Posted: 27 Jan 2013 03:42 PM PST

Bowls of pho noodle soup being prepared for customers at Pho Thin restaurant in Hanoi. – AFP pic

HANOI, Jan 28 – In Hanoi, it is a truth universally acknowledged that the best pho noodle soup is found in the grimiest restaurants, where the staff are rude, the queues long, and the surroundings spartan at best.

Pho, a simple soup of beef broth, herbs, spices and rice noodles, emerged some 100 years ago in north Vietnam and has since acquired a global following, beloved by French celebrity chefs and cash-strapped American students alike.

But in Vietnam eating pho is akin to a religious ritual—as the late writer Nguyen Tuan said—and the humble dish, which can be found on every street corner in the capital Hanoi, is integral to people's daily lives.

"I have been eating here for more than 20 years," Tran Van Hung told AFP as he stood shivering in Hanoi's damp winter chill in the queue at the Pho Thin restaurant.

"The staff here is always rude to me. I'm used to it. I don't care," the 39-year-old said, adding that he was raised on the noodles from the unassuming yet renowned establishment on Hanoi's Lo Duc street.

Pho is a Vietnamese staple. While traditionally a breakfast food, it is now served at all times of day and eaten regularly by rich and poor alike, usually at the same establishments, where it costs around a dollar a bowl.

"Pho is purely Vietnamese, the most unique, distinctive dish in our cuisine," said chef Pham Anh Tuyet.

The noodles must be handmade, the perfect size and no more than four hours old; the ginger must be chargrilled; the broth of beef bones and oriental spices must have bubbled gently for at least eight hours over coals, she said.

"The fragrant perfume of the pho is part of the beauty of the dish," Tuyet, who is famed for her mastery of traditional cooking, told AFP.

"No other country can make anything like pho—one of the secrets is the broth, the clear, aromatic broth," she told AFP at her tiny restaurant, tucked away on the top floor of a wood-fronted house in Hanoi's Old Quarter.

•    Controversy obscures origins

The exact origins of pho are obscure and highly controversial in Vietnam.

It is traditionally made with beef broth, but chicken has also been used since the 1940s when the Japanese occupation resulted in a scarcity of beef.

Beef was not common in Vietnamese cooking at the turn of the century—cattle were valuable working beasts—but with the arrival of the steak-eating French colonialists, bones and other scraps became available for the soup pot.
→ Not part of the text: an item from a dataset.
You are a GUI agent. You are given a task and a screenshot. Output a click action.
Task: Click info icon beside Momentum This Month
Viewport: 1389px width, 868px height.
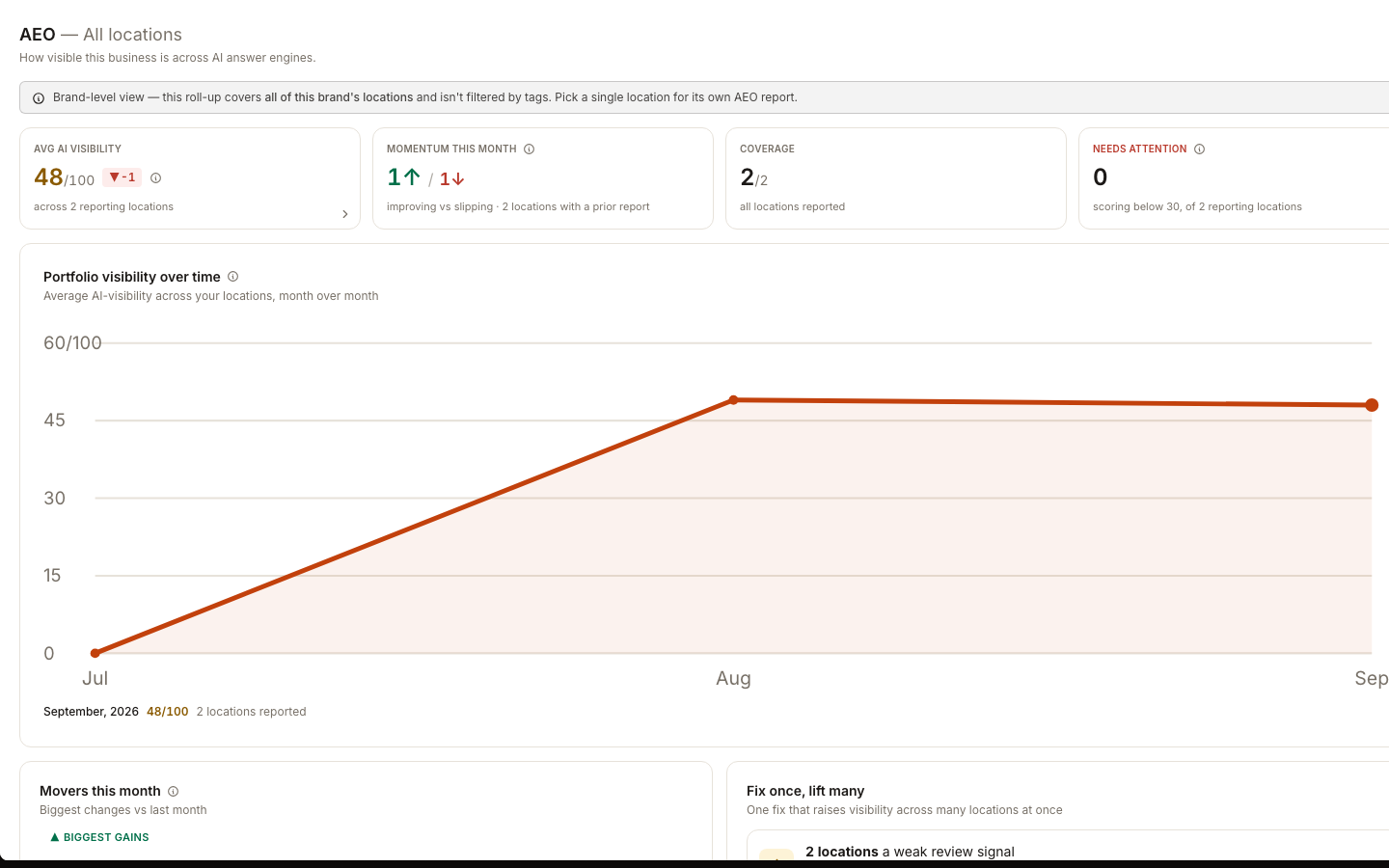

Some experts, such as Didier Corlou, the former head chef at Hanoi's Metropole Hotel who has expounded pho's virtues to international gourmands for decades, argue the dish is "Vietnamese with French influence".

"The name 'pho' could have come from 'pot au feu'—the French dish," Corlou told AFP, pointing out similarities between the dishes, including the grilled onion in the French dish and the grilled shallot in pho.

Another theory, Corlou said, is that as pho was first sold by roving hawkers carrying a pot and an earthenware stove—a "coffre-feu" in French—the name comes from the shouts of "feu?" "feu!" to establish if noodles were available.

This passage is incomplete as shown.